→ **WHAT YOU NEED TO DO**: Omit the images. Restate all of the records word for word.

(Stored records)
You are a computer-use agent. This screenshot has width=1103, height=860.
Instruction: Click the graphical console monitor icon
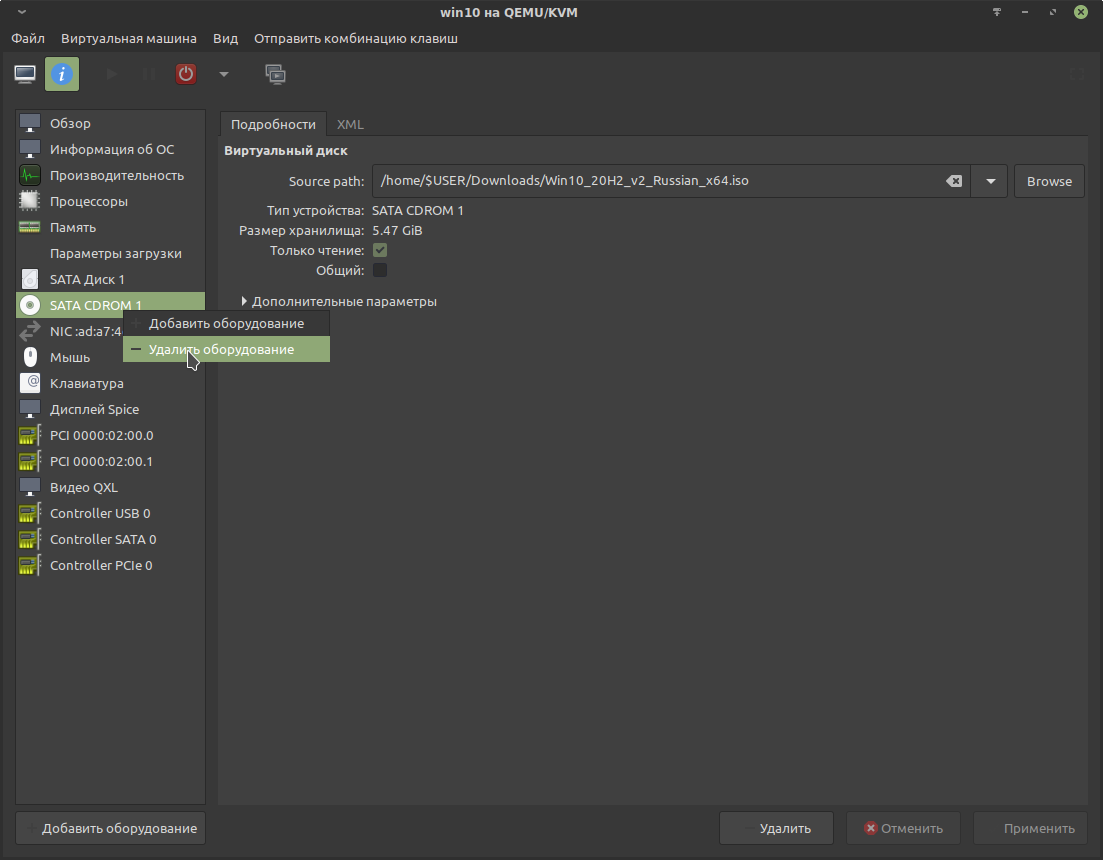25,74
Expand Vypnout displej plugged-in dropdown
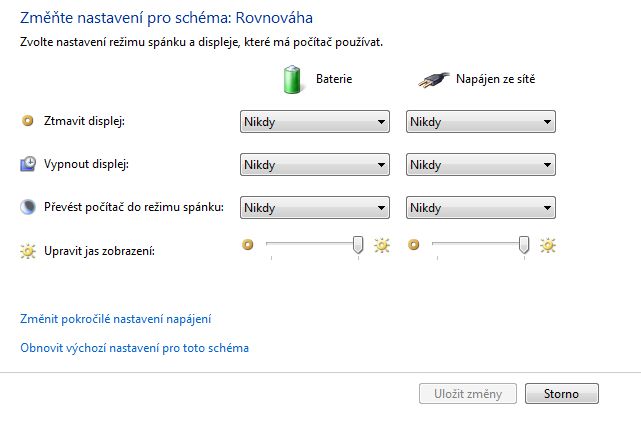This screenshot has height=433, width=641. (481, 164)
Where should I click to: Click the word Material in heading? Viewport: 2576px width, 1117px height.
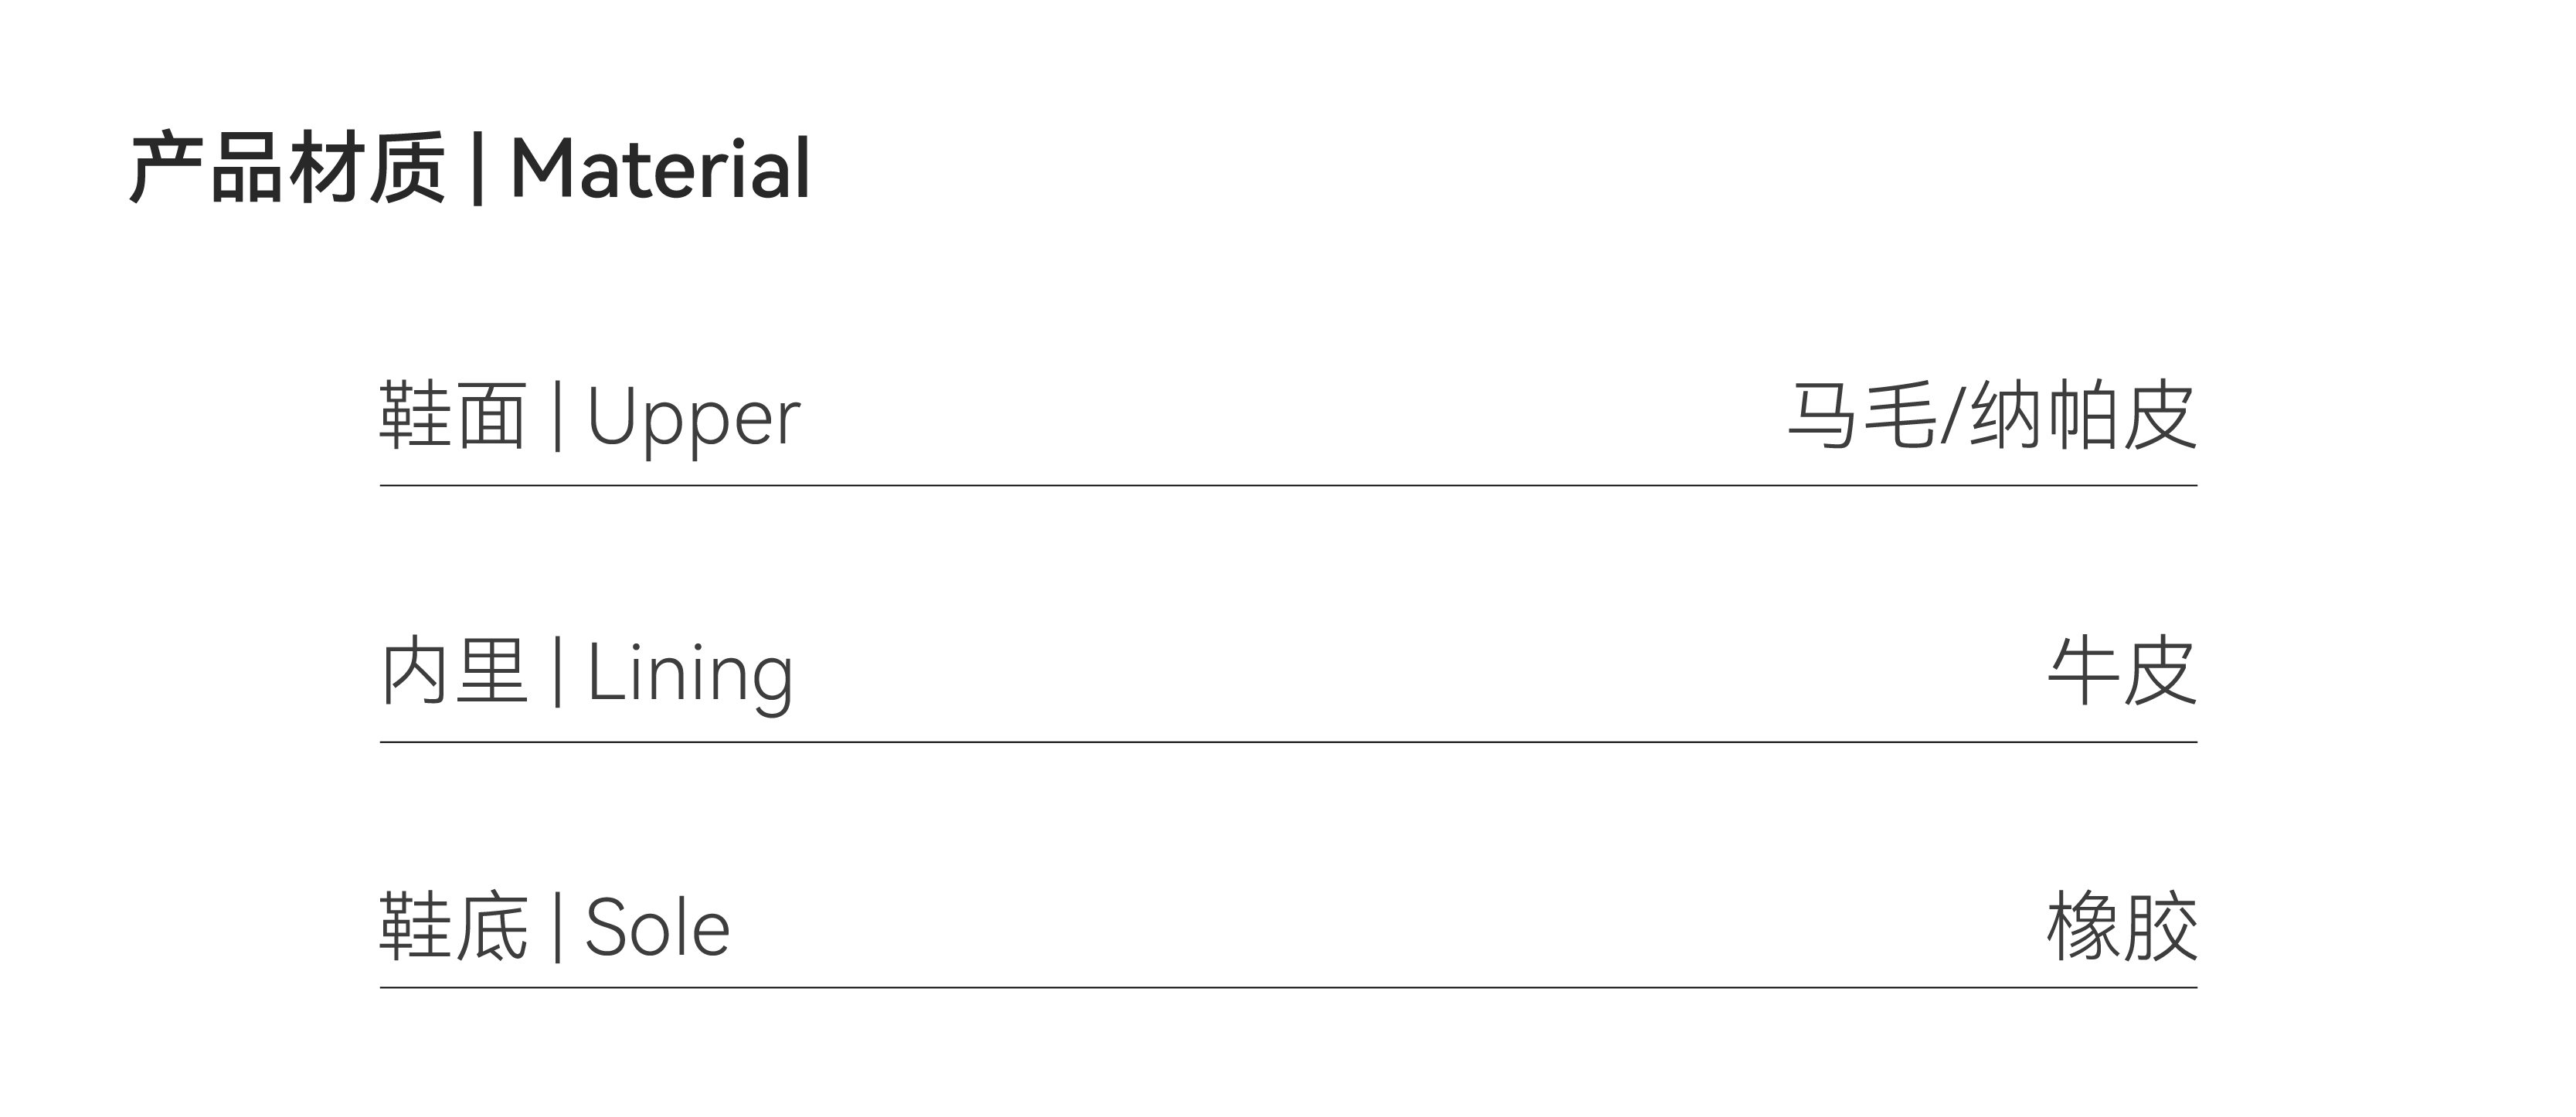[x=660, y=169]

→ **RESPONSE**:
You are a computer-use agent. This screenshot has width=1103, height=860.
Instruction: Click the graphical console monitor icon
25,74
Expand Vypnout displej plugged-in dropdown
This screenshot has height=433, width=641. (481, 164)
Where should I click to: Click the word Material in heading? Viewport: 2576px width, 1117px height.
[x=660, y=169]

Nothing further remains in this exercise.